Dental therapists visit the communities as needed to perform restorative and preventative work on children and youth, filling cavities, applying sealants, offering fluoride treatments and doing scaling.
“We have a mandate to provide services to children and adolescents and we do that, but we don’t have a mandate to provide services to adults,” said Pasquali.
“But we allow contracted dentists the use of our space and equipment.”
Along with the staff from Hay River, some local dentists have also serviced the communities over the past few years.
There are about 16 dentists practicing in the Yukon, but there are currently none living outside Whitehorse.
And Whitehorse dentists are already very busy with their work, said Pasquali.
There are a number of handicaps dentists face when working in the communities, said Yukon Dental Association president Richard Smith.
The facilities aren’t as good and the equipment is sometimes a problem, said Smith.
“You’re not nearly as productive when you go out and work in the communities and most of the younger dentists here have a pile of debt from school,” he said.
Some of the communities’ equipment is old, said Pasquali.
“But it is still in good working condition.
“It breaks down on occasion, and if this happens, those dentists using it need to tell us so we can repair or replace it.
“And we do have some new equipment,” she added.

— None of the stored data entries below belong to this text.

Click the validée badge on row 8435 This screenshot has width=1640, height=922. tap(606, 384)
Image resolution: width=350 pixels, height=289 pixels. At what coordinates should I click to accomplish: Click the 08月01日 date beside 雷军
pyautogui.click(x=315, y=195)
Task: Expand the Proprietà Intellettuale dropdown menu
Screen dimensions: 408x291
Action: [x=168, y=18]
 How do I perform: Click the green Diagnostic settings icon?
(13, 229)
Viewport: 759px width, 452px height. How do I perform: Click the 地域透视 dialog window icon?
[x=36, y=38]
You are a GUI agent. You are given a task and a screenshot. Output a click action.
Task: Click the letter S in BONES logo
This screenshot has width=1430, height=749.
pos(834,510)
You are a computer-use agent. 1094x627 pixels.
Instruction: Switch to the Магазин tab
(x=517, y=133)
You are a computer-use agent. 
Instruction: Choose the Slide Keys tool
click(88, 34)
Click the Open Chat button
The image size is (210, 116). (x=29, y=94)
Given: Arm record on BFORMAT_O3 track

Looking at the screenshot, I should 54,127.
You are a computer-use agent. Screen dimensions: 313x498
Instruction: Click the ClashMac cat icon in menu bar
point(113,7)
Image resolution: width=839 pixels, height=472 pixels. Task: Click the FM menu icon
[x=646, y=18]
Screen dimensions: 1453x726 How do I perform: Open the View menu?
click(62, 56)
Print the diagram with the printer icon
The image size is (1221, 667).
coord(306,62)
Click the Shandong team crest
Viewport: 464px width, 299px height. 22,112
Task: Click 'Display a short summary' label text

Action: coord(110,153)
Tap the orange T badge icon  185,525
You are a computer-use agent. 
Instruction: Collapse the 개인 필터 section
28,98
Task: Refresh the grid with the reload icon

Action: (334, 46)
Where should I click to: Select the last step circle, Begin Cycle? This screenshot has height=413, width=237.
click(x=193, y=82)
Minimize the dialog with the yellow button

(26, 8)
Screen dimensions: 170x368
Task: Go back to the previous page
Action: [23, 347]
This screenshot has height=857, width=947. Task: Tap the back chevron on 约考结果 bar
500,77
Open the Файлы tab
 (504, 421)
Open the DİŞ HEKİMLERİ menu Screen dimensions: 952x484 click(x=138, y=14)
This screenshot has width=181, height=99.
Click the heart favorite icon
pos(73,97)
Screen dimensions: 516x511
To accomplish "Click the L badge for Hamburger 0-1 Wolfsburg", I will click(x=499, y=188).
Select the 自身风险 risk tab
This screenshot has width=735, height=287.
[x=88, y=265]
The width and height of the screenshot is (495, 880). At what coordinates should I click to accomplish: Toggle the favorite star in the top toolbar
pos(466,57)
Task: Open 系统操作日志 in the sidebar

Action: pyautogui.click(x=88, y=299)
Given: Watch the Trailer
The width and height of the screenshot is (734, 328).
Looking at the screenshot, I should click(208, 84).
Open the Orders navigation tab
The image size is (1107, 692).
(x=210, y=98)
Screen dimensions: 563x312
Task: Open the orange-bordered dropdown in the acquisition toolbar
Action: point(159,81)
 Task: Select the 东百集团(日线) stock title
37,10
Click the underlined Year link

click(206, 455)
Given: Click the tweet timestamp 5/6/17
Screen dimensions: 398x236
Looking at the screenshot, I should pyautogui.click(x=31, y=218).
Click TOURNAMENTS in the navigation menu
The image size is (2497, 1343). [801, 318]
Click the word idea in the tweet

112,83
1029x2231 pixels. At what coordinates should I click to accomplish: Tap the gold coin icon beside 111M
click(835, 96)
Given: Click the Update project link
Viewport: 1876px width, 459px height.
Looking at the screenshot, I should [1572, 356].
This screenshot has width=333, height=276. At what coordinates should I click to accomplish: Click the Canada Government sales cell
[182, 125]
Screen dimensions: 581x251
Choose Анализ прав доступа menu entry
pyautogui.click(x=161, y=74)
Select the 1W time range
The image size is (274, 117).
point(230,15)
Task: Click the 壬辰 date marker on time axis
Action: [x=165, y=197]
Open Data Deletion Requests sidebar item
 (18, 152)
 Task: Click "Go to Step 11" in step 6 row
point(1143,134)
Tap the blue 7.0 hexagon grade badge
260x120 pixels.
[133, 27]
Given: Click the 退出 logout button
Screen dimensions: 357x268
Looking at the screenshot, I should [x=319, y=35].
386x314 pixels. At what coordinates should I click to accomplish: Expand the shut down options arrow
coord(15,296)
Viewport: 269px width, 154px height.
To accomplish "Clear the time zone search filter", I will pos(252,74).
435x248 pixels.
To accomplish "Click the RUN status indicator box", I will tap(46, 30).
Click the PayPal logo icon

Like Pasquali, Smith is working to find a solution that will send dentists to clean and drill teeth in rural Yukon.
It’s a service he calls “quite important.”
“It makes more sense to take the dentist to the people than the people to the dentist.”
Smith suggested the Yukon government offer incentives to dentists.
Or bring another dentist to the Yukon whose main job is to service adults in the communities.
Pasquali could not comment about whether there should be a greater incentive.